See the recipe card below for a full list of ingredients and measurements.
Substitutions and Variations
Feel free to add everything but the kitchen sink! Some people like to call these compost cookies, because you can use up the last little bits of whatever different mix-ins you have on hand.
- Add nuts: Pecans, peanuts or walnuts would be super tasty in this recipe. Smaller pieces are better, so you'll want them chopped.
- Add some salty mix-ins: Experiment with crushed saltines or even potato chips (the sugary & salty combo is better than you’d think!!). Similar to my Peanut Butter Pretzel Cookies, the sweet & salty flavors together are delicious.
- Add crunch: Adding something like rice cereal or toffee bits will provide additional texture.
- Add more baking chips: Try butterscotch chips or peanut butter chips in these chunky cookies.
- Want more color?

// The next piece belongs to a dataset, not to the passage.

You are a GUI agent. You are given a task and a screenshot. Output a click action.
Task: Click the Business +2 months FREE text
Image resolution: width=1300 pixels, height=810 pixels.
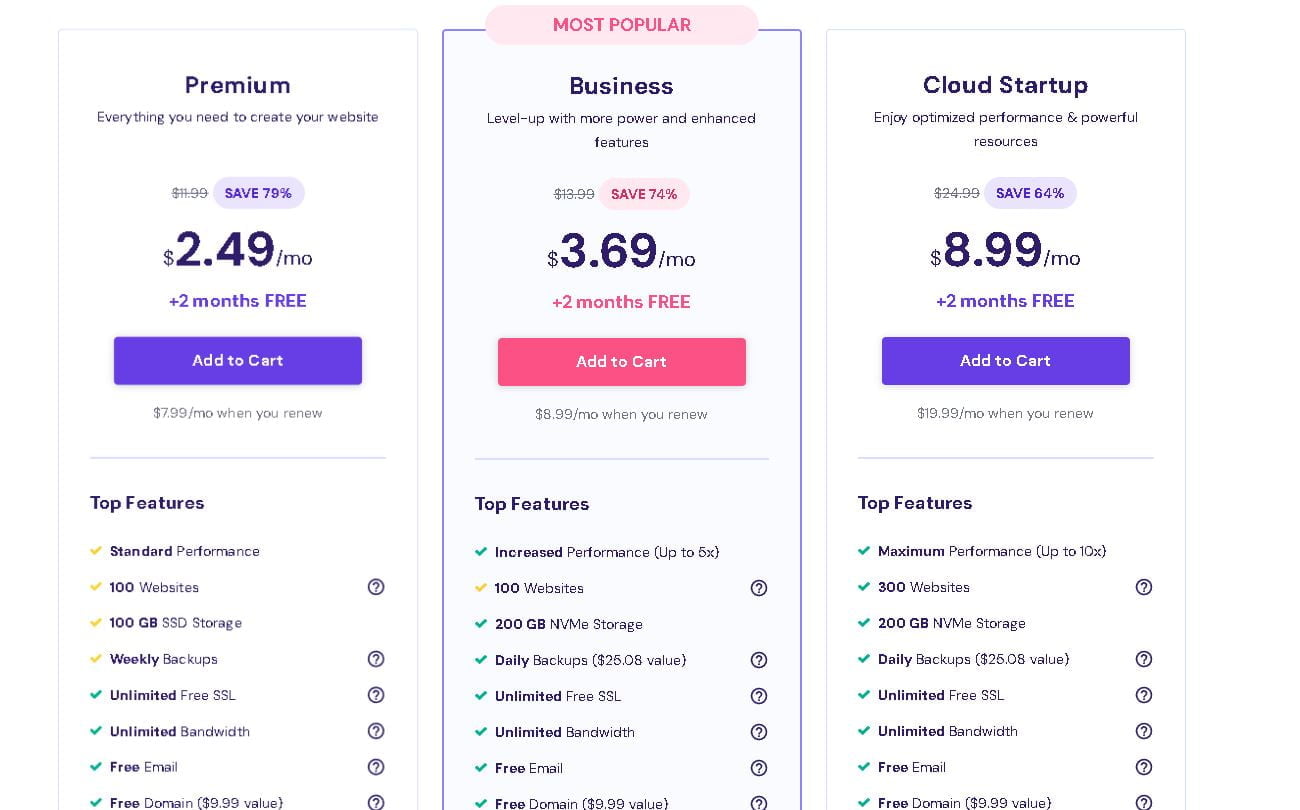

Add holiday sprinkles in addition to or in place of the M&Ms. Still festive and who doesn’t love sprinkles!!
Note: If you’re incorporating a lot of mix-ins, you may want to 1.5x or double the cookie dough batter base.
How to Make This Recipe
1. Preheat the oven to 350°F. In a large glass mixing bowl, add the butter and cover with a paper towel. Melt it in 30 second intervals or until it’s completely melted (no chunks are left). Pour in the brown and white sugar and whisk it together. Whisk in the egg and vanilla extract. Scrape the sides of the bowl to make sure all of the wet ingredients are combined.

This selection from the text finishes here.